TO DO :: Return the lines below, from the line containing "You are a GUI" through the line containing "(x=19, y=24)", copied word for word with both of those lines included.

EXTRACTED INFORMATION ::
********

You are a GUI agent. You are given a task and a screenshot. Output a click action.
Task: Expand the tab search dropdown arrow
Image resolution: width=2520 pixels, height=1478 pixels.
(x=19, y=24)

********

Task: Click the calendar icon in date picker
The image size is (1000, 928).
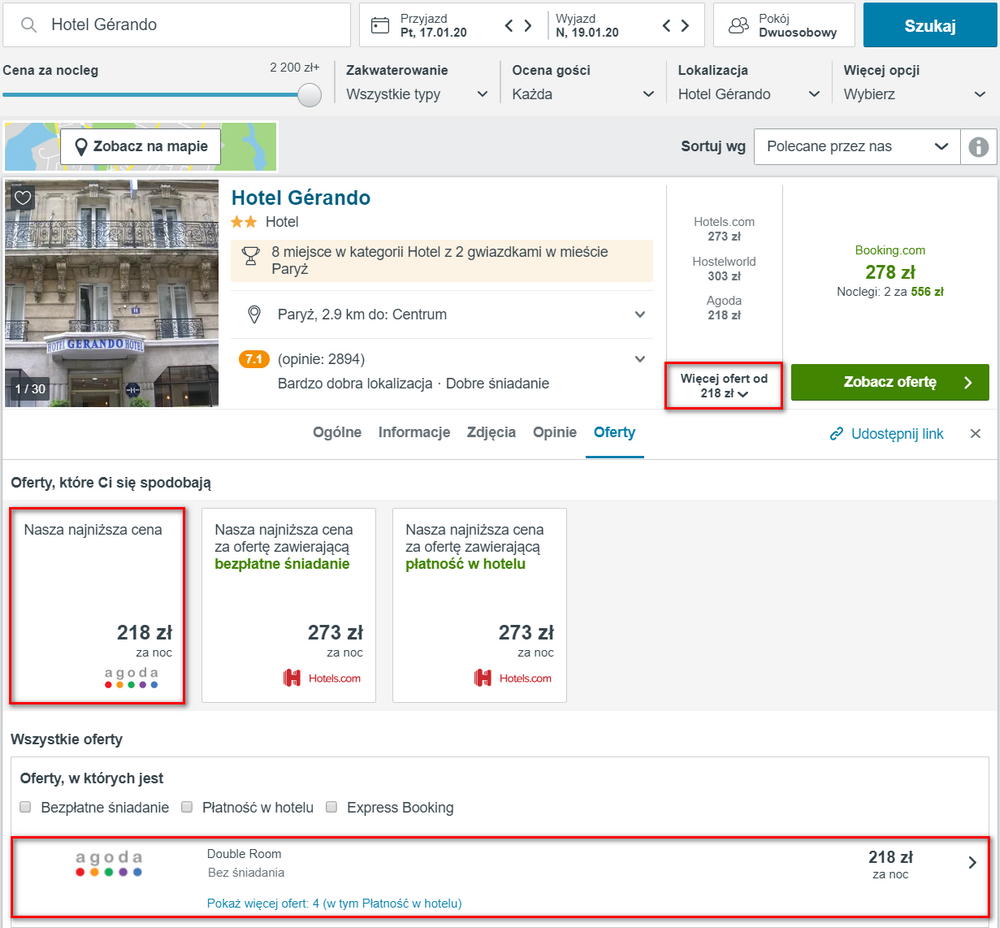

********

TASK ANSWER ::
You are a GUI agent. You are given a task and a screenshot. Output a click action.
Task: Expand the tab search dropdown arrow
Image resolution: width=2520 pixels, height=1478 pixels.
(x=19, y=24)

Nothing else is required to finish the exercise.